SEO & Analytics Tools
- Google Search Console: Google’s official tool for tracking indexing, crawl issues, and search visibility.
- Google Analytics: A widely used analytics tool for understanding traffic patterns and popular pages.
- Site Kit by Google: A WordPress plugin that brings Google search and analytics data into your dashboard.
- Bing Webmaster Tools: Bing’s search console for sitemaps, indexing, crawl issues, and search visibility.
Design & Asset Tools
- Canva: A browser-based design tool for quick graphics, banners, featured images, and simple assets.
- Figma: A professional interface design tool for wireframes, layouts, components, and UI mockups.
- Google Fonts: A free library of web fonts for building clean and readable typography systems.
- Font Awesome: A large icon library for buttons, menus, links, dashboards, and interface elements.
- Heroicons: A clean SVG icon set that works especially well in modern web interfaces.
- Unsplash: A free stock photo library with high-quality images for websites and content.
- Pexels: Another free stock photo and video library for websites, mockups, and visual content.
- TinyPNG: A simple image compression tool that reduces file size without obvious quality loss.
- Squoosh: A powerful image optimizer with great compression controls, but it only processes one image at a time.
- Coolors: A fast color palette generator for building cleaner visual themes.
- Excalidraw: A simple whiteboard tool for sketching app ideas, user flows, and project architecture.
Final Reminder
A resource earns its place if it helps you understand a concept, build a specific feature, fix a broken block of logic, ship a public project, or avoid a dumb mistake.
If a tool, course, library, or framework doesn’t help with one of those things, ignore it for now.
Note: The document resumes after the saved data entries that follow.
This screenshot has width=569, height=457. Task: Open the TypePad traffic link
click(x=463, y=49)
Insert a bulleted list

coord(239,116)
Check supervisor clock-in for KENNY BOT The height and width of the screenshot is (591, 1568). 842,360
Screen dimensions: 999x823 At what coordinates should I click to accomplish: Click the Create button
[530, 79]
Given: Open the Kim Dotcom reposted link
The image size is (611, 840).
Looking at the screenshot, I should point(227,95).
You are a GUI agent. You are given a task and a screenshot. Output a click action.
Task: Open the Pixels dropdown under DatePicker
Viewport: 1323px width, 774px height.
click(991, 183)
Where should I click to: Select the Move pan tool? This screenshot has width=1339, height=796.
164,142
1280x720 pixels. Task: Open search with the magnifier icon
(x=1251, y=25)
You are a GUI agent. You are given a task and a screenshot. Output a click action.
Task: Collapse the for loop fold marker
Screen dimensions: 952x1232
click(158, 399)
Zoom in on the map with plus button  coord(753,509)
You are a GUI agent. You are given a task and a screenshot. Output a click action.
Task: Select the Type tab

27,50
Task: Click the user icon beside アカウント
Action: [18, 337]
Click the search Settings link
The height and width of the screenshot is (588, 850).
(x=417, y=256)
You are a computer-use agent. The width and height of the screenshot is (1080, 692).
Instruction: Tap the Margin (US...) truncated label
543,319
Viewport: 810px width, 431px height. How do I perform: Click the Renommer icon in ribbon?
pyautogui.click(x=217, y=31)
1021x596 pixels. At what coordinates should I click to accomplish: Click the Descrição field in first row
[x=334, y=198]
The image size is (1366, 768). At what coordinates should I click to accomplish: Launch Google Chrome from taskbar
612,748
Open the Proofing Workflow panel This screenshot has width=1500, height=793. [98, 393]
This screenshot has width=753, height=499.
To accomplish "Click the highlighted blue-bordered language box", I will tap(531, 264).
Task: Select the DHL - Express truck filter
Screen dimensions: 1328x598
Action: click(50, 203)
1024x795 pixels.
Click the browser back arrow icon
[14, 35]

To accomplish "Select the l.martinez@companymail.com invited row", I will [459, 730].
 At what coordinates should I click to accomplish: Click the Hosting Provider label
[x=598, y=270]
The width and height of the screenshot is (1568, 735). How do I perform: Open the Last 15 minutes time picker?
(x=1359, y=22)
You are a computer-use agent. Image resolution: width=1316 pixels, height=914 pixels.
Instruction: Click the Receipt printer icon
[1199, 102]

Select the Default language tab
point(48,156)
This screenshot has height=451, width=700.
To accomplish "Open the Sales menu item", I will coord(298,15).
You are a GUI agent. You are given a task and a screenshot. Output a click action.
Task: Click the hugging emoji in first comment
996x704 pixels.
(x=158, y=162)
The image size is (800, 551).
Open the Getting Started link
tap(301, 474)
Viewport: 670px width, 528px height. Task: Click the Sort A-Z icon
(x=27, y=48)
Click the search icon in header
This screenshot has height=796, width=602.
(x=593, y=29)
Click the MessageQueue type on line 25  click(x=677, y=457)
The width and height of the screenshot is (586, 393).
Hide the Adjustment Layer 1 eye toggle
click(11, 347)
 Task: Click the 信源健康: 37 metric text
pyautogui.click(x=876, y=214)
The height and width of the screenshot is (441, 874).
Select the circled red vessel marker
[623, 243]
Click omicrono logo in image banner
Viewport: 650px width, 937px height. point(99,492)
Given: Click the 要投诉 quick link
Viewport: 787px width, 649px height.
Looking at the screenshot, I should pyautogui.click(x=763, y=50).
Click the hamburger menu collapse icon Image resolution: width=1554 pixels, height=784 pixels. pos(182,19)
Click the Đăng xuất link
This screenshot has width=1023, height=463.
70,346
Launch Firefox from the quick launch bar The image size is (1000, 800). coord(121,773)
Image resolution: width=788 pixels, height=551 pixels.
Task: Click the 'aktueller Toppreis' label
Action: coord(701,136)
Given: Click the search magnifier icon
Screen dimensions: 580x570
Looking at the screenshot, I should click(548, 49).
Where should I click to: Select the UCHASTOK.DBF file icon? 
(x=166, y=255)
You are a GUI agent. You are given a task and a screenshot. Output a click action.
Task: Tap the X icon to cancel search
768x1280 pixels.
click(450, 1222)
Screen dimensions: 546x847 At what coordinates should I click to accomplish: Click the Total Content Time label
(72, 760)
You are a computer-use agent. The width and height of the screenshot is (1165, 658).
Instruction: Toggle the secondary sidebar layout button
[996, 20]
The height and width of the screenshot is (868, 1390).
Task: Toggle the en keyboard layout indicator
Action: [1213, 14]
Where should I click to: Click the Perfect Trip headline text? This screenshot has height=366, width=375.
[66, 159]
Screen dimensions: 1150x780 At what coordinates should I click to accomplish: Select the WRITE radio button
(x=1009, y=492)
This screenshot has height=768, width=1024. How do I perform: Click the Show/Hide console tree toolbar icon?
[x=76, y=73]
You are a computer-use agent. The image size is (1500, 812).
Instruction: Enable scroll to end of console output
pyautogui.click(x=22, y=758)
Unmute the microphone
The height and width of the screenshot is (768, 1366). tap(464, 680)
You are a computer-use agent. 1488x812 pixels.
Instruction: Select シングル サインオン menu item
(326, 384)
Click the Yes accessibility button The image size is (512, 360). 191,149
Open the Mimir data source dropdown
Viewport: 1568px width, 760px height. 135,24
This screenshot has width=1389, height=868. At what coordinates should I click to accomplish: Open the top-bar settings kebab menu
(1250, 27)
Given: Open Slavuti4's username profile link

It doesn’t matter how trendy it is, how polished the logo looks, or how many people claim it will “change everything.” If it doesn’t solve an active problem in your current project, it’s probably just noise disguised as progress.
Developer resources, tools, documentation, and tutorials are useful, but collecting them is not the same thing as learning how to code. Bookmark two or three resources that fit your current project, close the extra tabs, open your editor, and go write some messy code the hard way.